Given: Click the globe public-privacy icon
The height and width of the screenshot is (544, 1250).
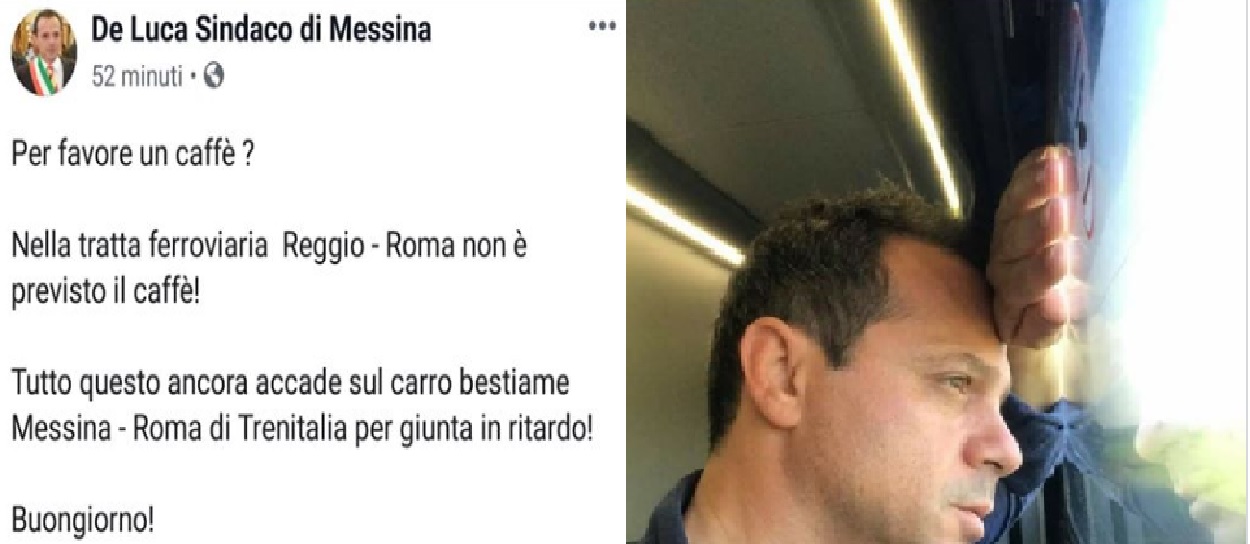Looking at the screenshot, I should (x=214, y=76).
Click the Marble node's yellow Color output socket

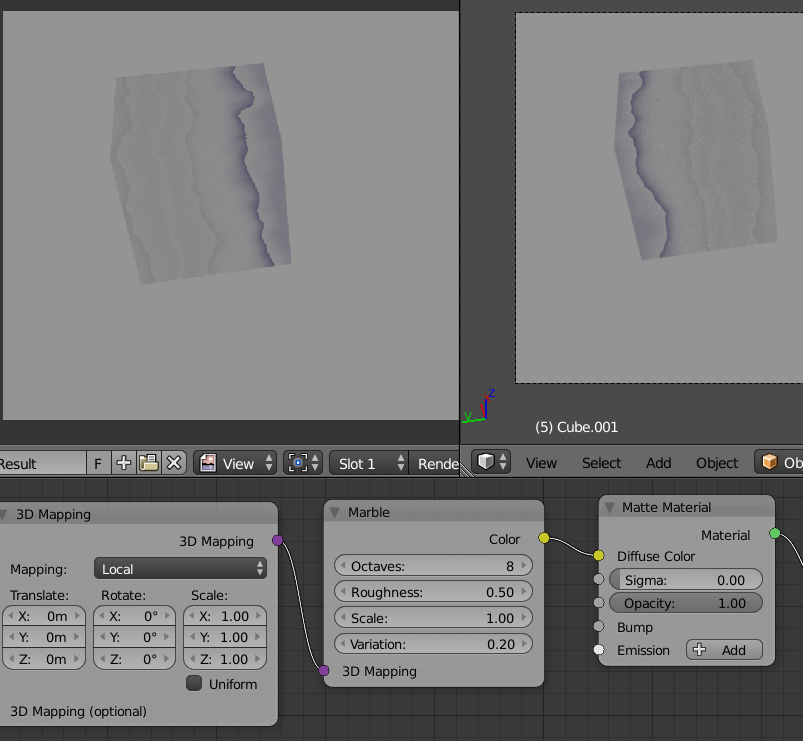[543, 537]
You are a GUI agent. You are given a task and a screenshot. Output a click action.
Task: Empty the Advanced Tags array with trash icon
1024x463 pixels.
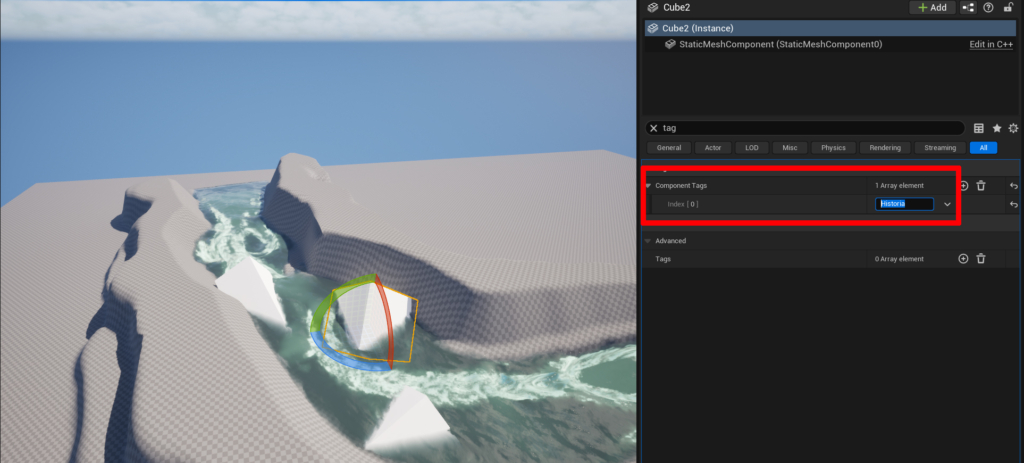coord(981,259)
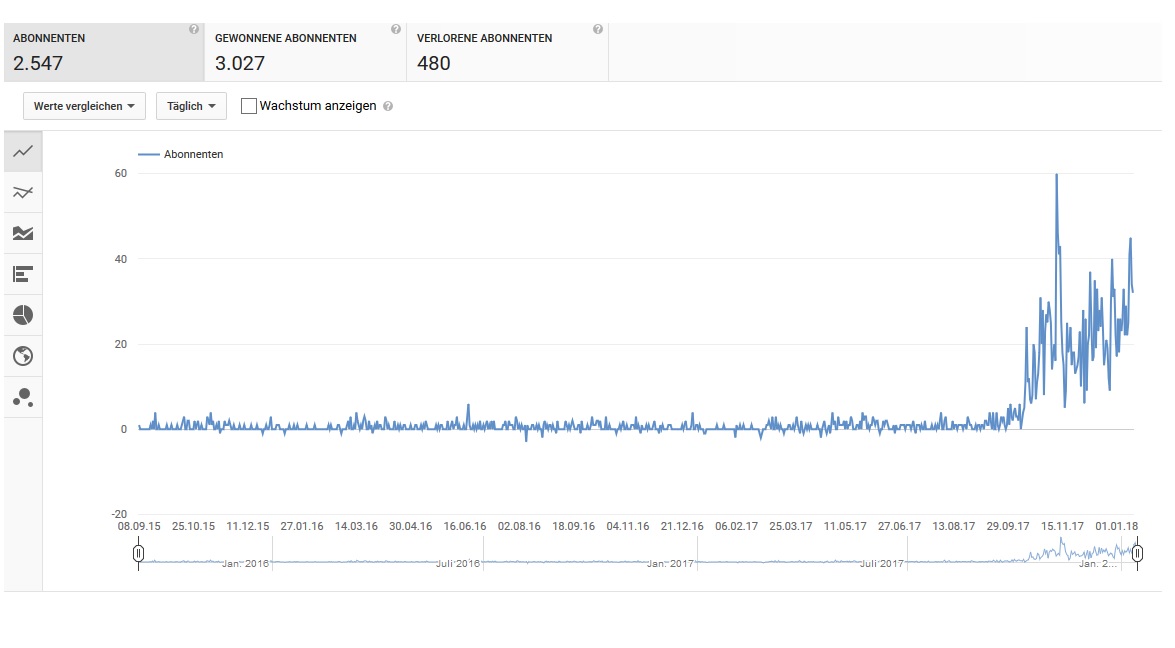Switch to Gewonnene Abonnenten tab
1175x648 pixels.
point(305,52)
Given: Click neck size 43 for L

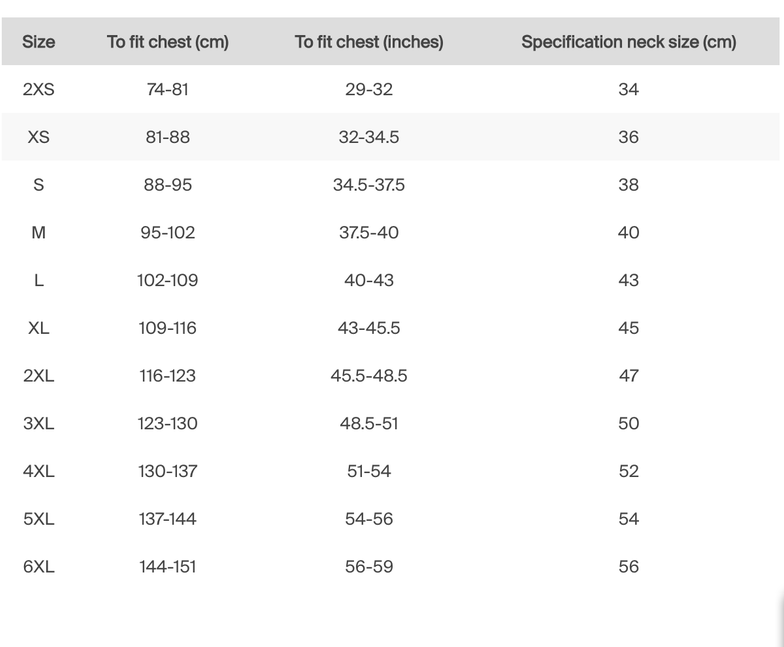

- Task statement:
Render all entries verbatim, excluding any pictures they hold.

- Task solution:
Given: Click the globe public-privacy icon
The height and width of the screenshot is (544, 1250).
Looking at the screenshot, I should (x=214, y=76).
Click the Marble node's yellow Color output socket

[543, 537]
You are a GUI agent. You are given a task and a screenshot. Output a click action.
Task: Empty the Advanced Tags array with trash icon
1024x463 pixels.
coord(981,259)
Switch to Gewonnene Abonnenten tab
1175x648 pixels.
point(305,52)
Given: Click neck size 43 for L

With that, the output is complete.